→ WORK INSTRUCTION:
Print the first line of the data below and every one after it, through the line containing "Close the Wedding dog.bmp document tab", exactly as written.

→ ENTRIES PROVIDED:
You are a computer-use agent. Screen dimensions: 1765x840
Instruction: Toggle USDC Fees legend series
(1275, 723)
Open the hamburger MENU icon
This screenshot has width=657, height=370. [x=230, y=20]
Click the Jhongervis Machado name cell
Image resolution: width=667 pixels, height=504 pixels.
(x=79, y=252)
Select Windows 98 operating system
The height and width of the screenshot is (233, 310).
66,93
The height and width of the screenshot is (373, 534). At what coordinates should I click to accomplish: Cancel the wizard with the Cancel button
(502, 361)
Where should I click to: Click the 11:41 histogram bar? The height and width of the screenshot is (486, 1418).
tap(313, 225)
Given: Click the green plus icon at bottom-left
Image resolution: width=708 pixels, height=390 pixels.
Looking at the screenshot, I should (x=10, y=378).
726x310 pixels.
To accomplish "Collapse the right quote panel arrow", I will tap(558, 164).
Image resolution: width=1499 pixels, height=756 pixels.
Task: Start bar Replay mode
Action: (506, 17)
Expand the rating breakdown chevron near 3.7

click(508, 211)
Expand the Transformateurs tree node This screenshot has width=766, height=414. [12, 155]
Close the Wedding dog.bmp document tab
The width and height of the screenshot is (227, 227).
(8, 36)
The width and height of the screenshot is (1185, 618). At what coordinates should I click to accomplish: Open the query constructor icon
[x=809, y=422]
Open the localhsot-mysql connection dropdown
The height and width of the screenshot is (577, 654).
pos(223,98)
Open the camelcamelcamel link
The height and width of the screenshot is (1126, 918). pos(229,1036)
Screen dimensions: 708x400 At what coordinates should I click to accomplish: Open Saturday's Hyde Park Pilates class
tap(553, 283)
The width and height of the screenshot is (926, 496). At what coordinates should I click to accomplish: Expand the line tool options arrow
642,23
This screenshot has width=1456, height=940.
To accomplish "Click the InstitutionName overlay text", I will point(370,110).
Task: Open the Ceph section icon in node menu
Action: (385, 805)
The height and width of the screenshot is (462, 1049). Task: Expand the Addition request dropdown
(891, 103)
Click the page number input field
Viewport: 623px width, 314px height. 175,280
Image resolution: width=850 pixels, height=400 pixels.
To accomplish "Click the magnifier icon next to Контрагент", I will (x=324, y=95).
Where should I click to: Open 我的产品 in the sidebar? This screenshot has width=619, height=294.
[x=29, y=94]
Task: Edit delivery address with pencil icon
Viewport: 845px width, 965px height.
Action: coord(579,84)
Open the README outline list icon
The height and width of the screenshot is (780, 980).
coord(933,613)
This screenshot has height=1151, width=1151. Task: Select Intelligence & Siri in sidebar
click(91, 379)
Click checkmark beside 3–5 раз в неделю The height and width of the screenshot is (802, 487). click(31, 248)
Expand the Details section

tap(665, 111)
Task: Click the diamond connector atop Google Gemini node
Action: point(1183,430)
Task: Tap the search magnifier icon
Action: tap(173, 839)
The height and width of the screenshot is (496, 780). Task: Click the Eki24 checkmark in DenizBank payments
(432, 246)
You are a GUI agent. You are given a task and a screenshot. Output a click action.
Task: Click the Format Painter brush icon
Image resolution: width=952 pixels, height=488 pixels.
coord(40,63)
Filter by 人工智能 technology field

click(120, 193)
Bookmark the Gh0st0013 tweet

→ OUTPUT FOR THIS TASK:
You are a computer-use agent. Screen dimensions: 1765x840
Instruction: Toggle USDC Fees legend series
(1275, 723)
Open the hamburger MENU icon
This screenshot has width=657, height=370. [x=230, y=20]
Click the Jhongervis Machado name cell
Image resolution: width=667 pixels, height=504 pixels.
(x=79, y=252)
Select Windows 98 operating system
The height and width of the screenshot is (233, 310).
66,93
The height and width of the screenshot is (373, 534). At what coordinates should I click to accomplish: Cancel the wizard with the Cancel button
(502, 361)
Where should I click to: Click the 11:41 histogram bar? The height and width of the screenshot is (486, 1418).
tap(313, 225)
Given: Click the green plus icon at bottom-left
Image resolution: width=708 pixels, height=390 pixels.
Looking at the screenshot, I should (x=10, y=378).
726x310 pixels.
To accomplish "Collapse the right quote panel arrow", I will tap(558, 164).
Image resolution: width=1499 pixels, height=756 pixels.
Task: Start bar Replay mode
Action: (506, 17)
Expand the rating breakdown chevron near 3.7

click(508, 211)
Expand the Transformateurs tree node This screenshot has width=766, height=414. [12, 155]
Close the Wedding dog.bmp document tab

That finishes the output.